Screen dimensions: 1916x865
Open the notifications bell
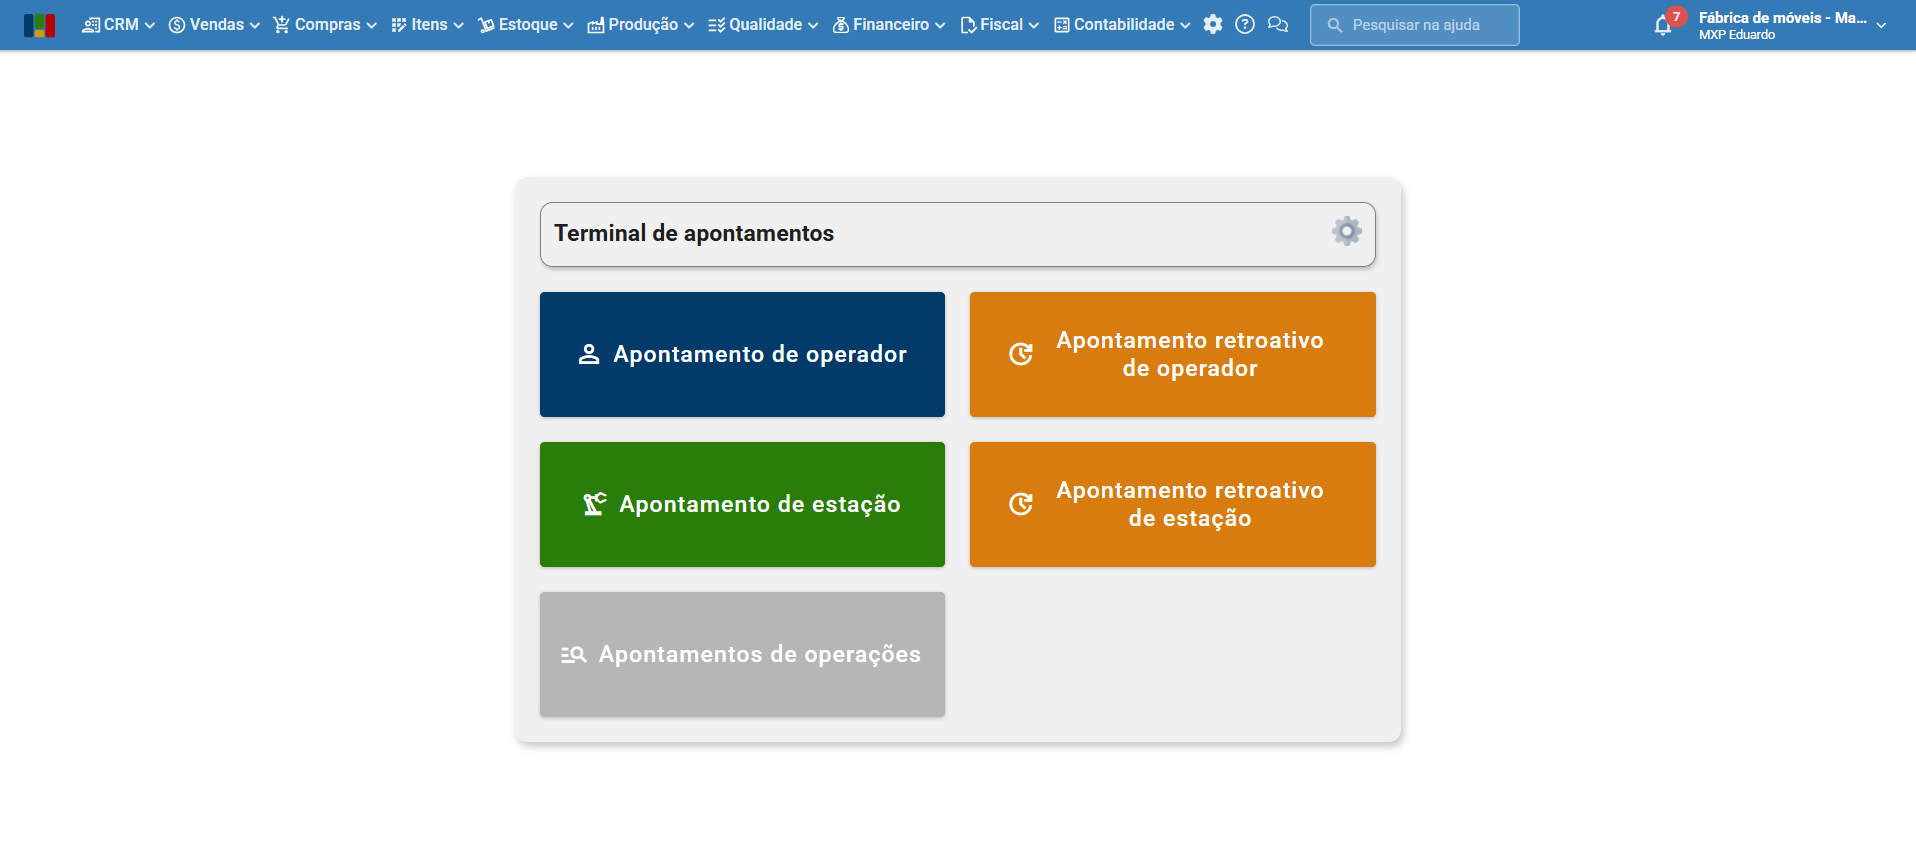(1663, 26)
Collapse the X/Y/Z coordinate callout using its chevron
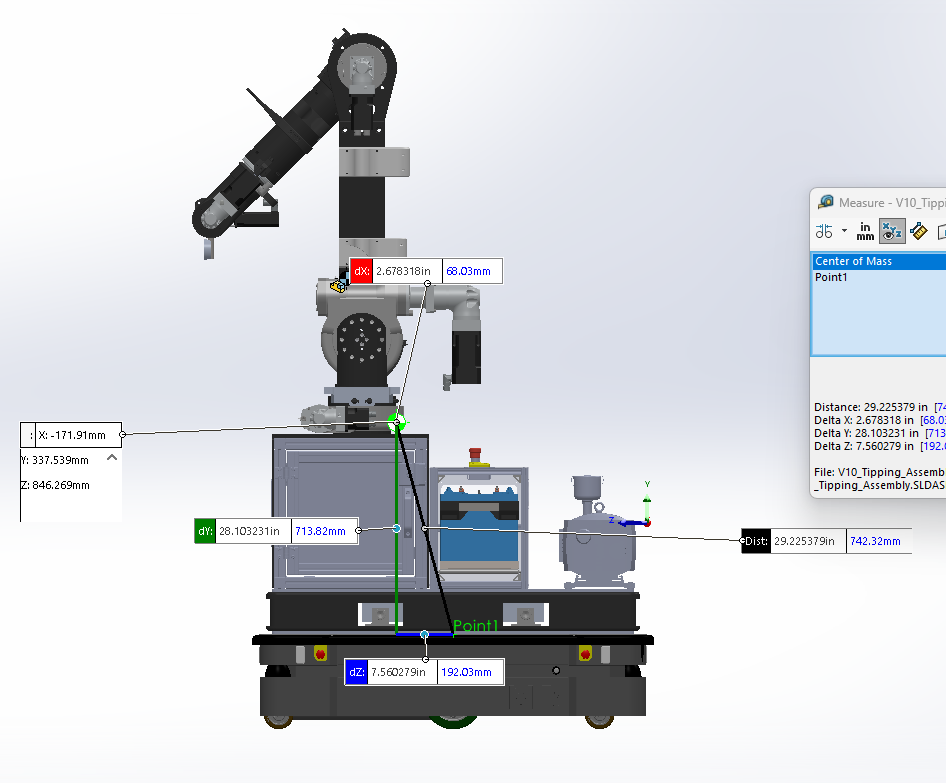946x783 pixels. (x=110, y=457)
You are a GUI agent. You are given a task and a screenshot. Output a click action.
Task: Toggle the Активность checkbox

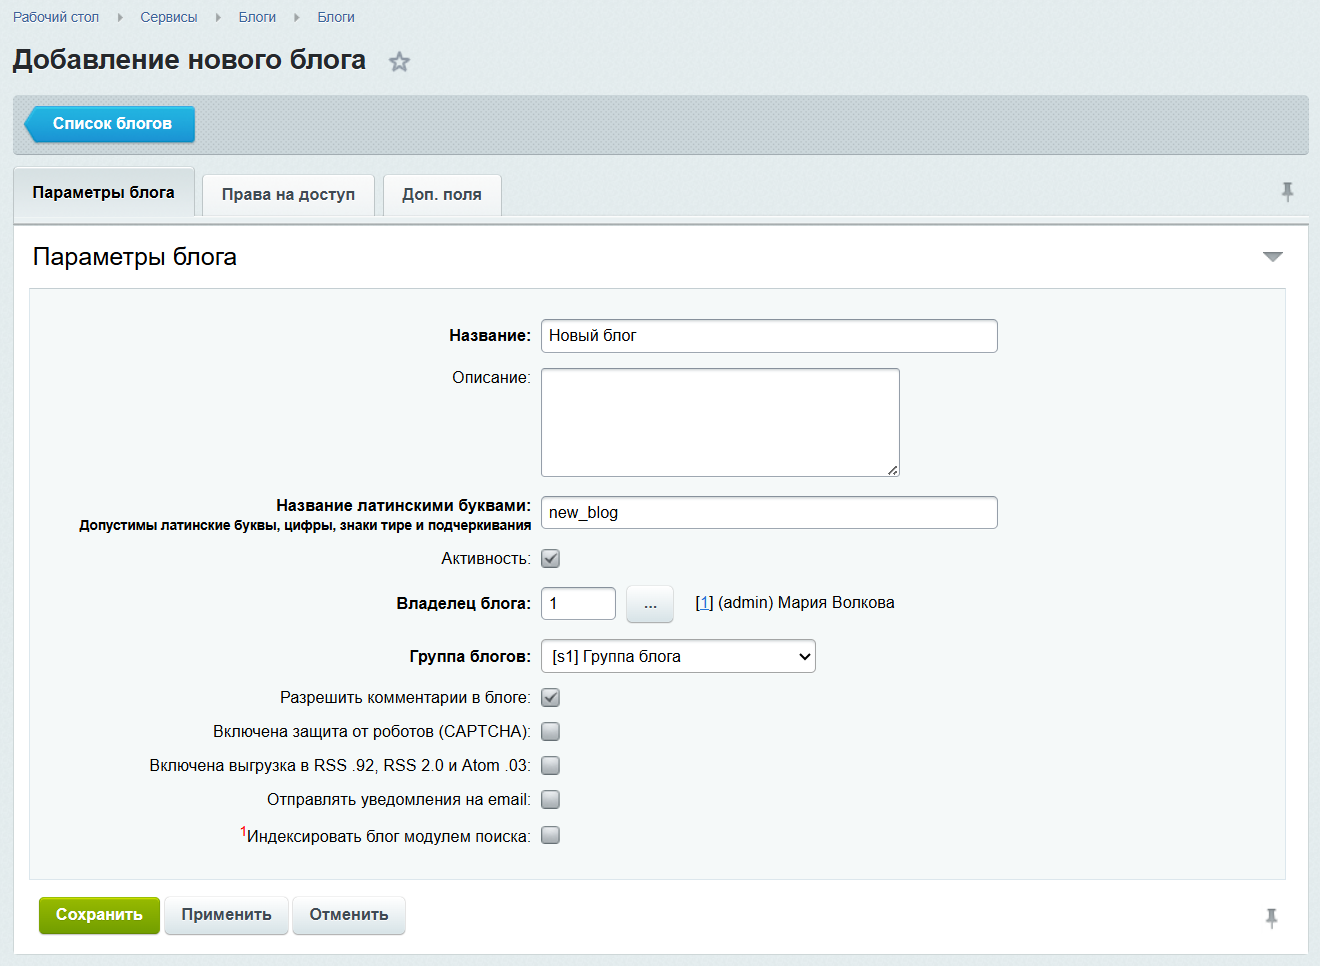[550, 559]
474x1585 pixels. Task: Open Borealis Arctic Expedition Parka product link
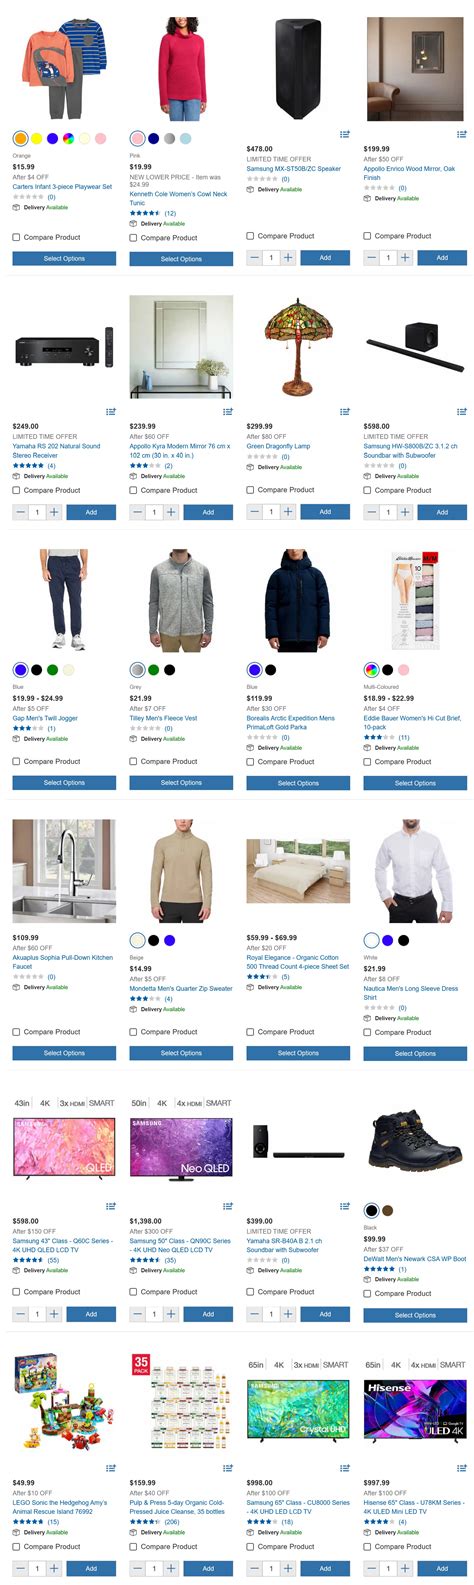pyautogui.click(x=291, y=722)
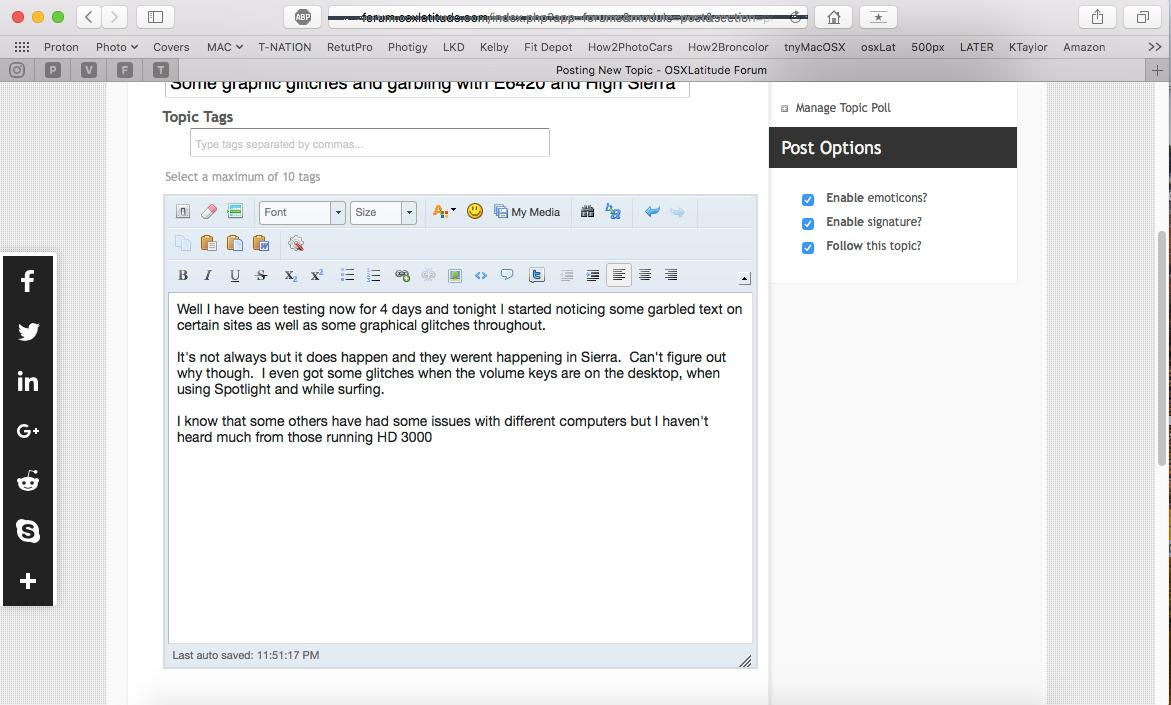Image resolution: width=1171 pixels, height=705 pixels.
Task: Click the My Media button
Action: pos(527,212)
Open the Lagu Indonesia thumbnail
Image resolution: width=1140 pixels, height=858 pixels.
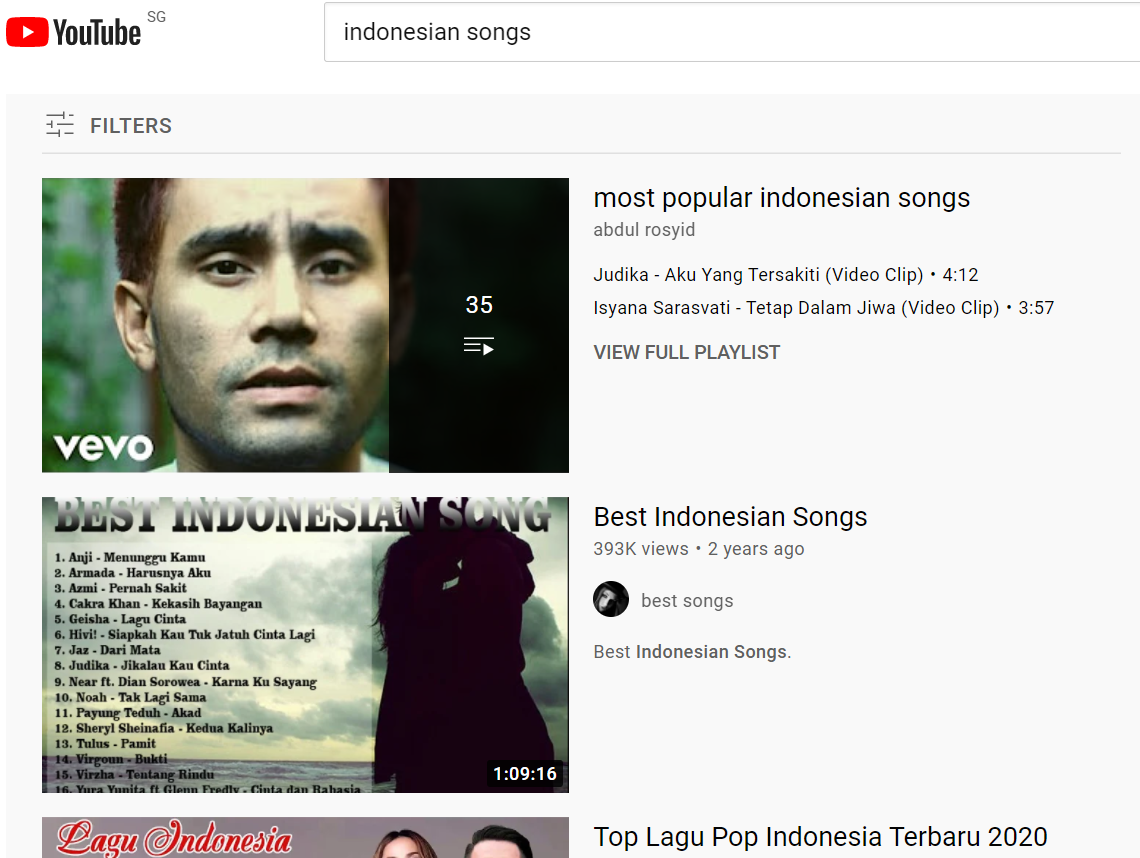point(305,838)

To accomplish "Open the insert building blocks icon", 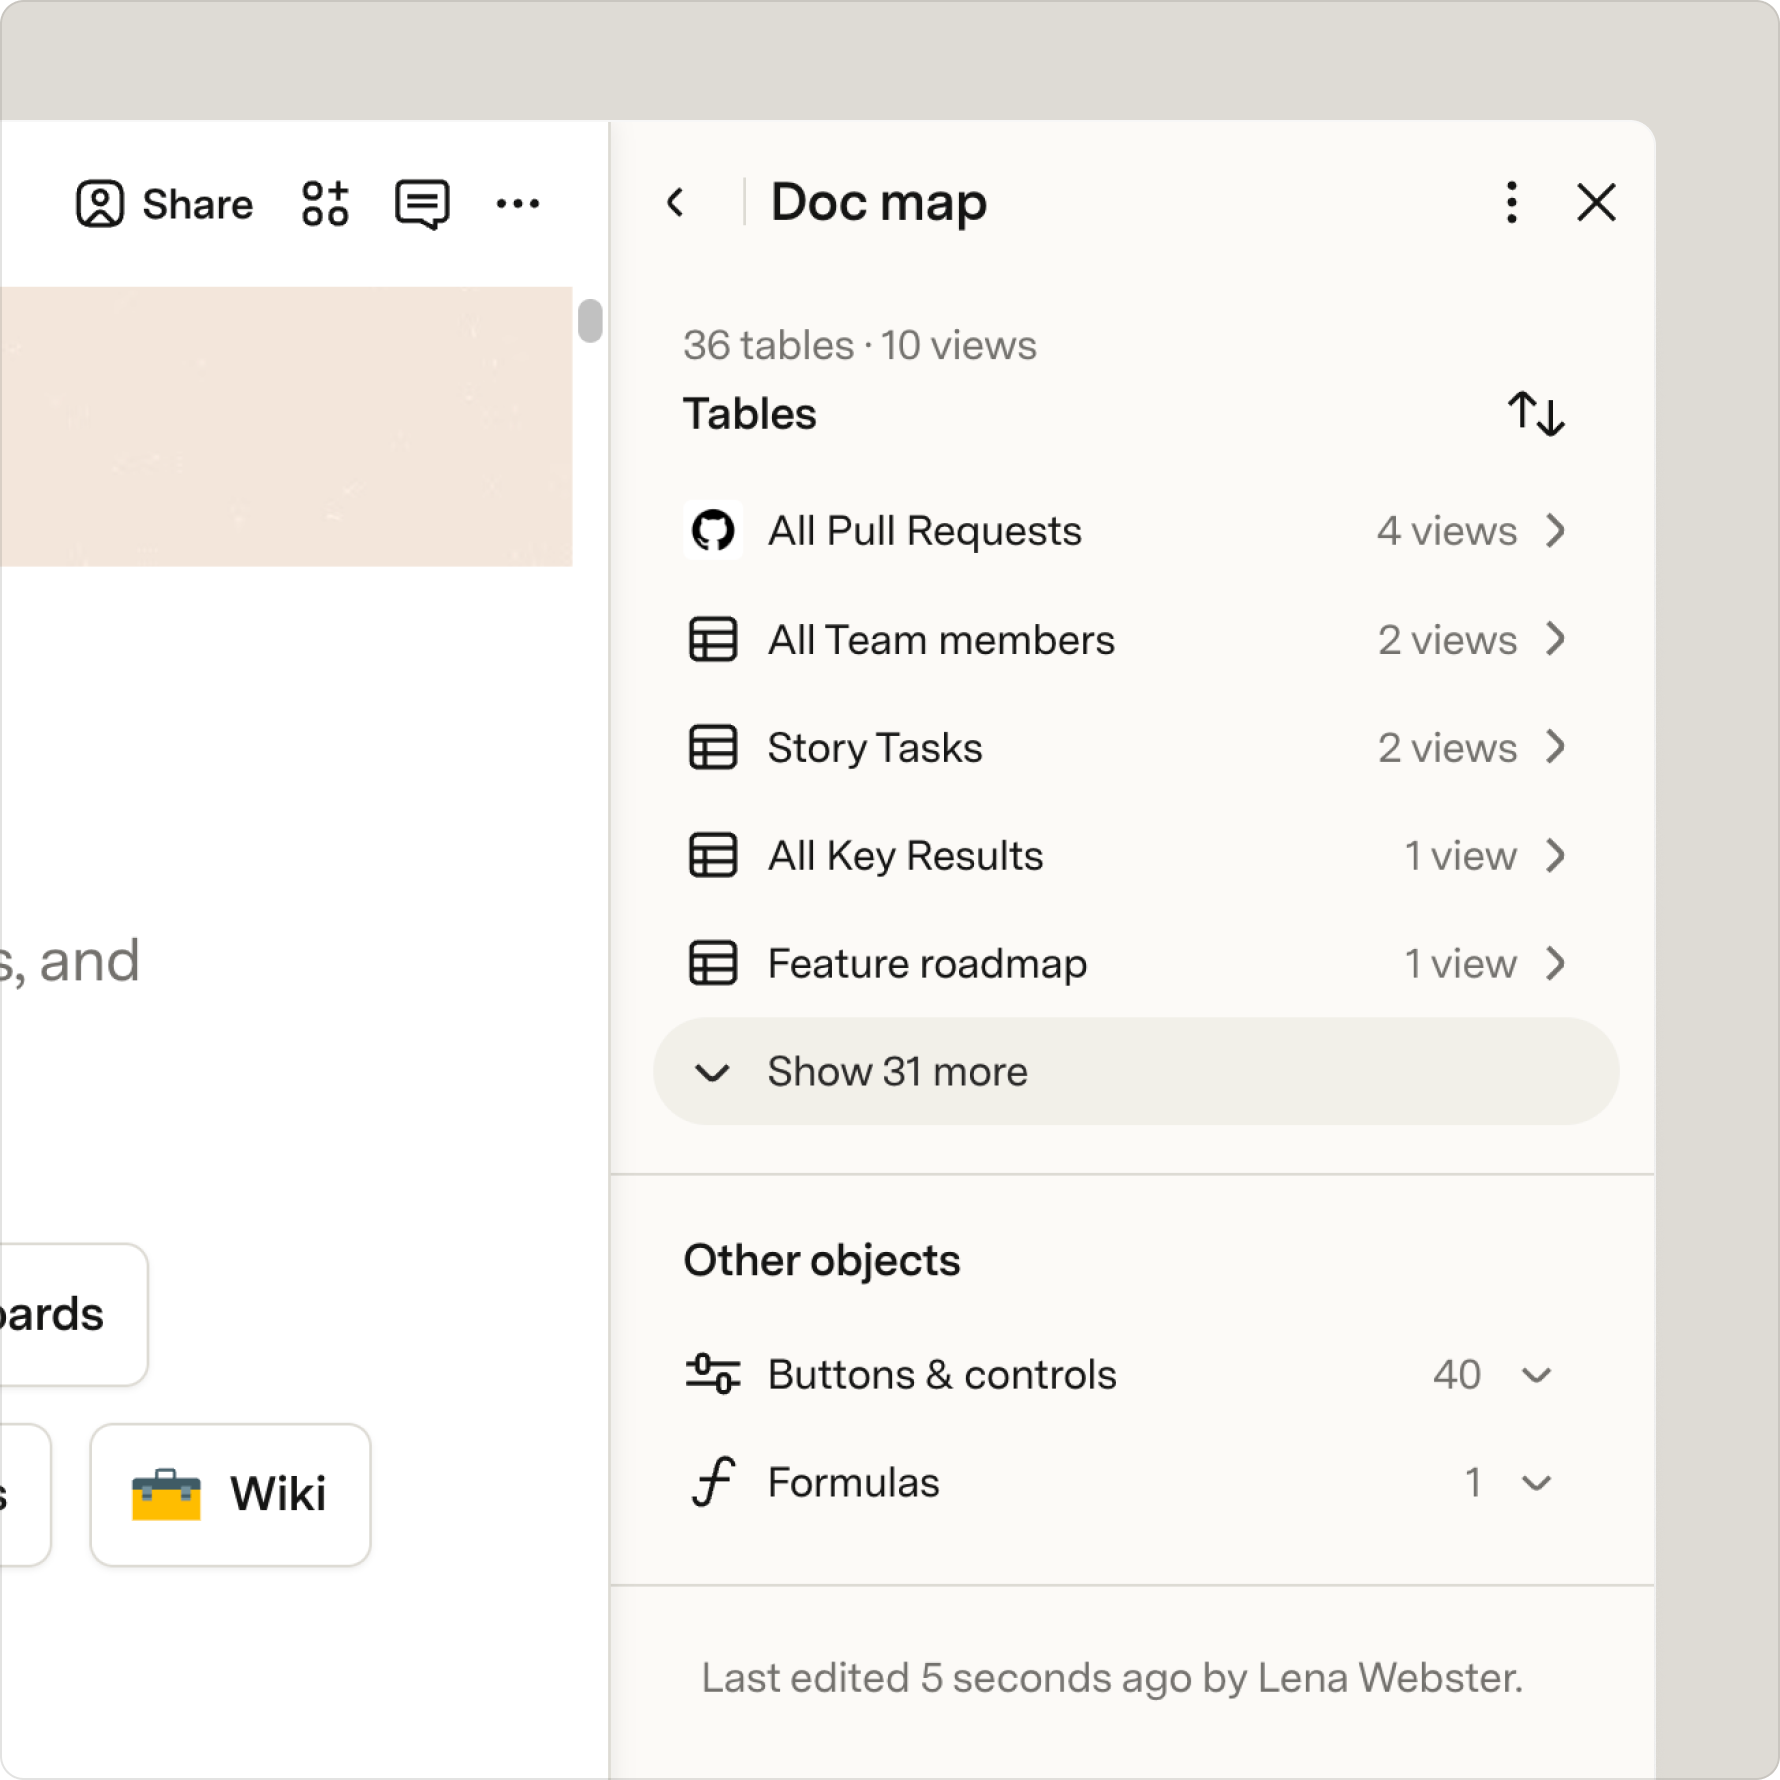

····················

## How to complete this task
With all pictures left out, please transcribe exactly the lines from the start of the material through the line with "Open the Lagu Indonesia thumbnail".

## The answer
Screen dimensions: 1916x865
Open the notifications bell
(1663, 26)
Collapse the X/Y/Z coordinate callout using its chevron
946x783 pixels. (x=110, y=457)
You are a GUI agent. You are given a task and a screenshot. Output a click action.
Task: Toggle the Активность checkbox

[550, 559]
474x1585 pixels. Task: Open Borealis Arctic Expedition Parka product link
pyautogui.click(x=291, y=722)
Image resolution: width=1171 pixels, height=705 pixels.
Task: Click the My Media button
Action: pos(527,212)
Open the Lagu Indonesia thumbnail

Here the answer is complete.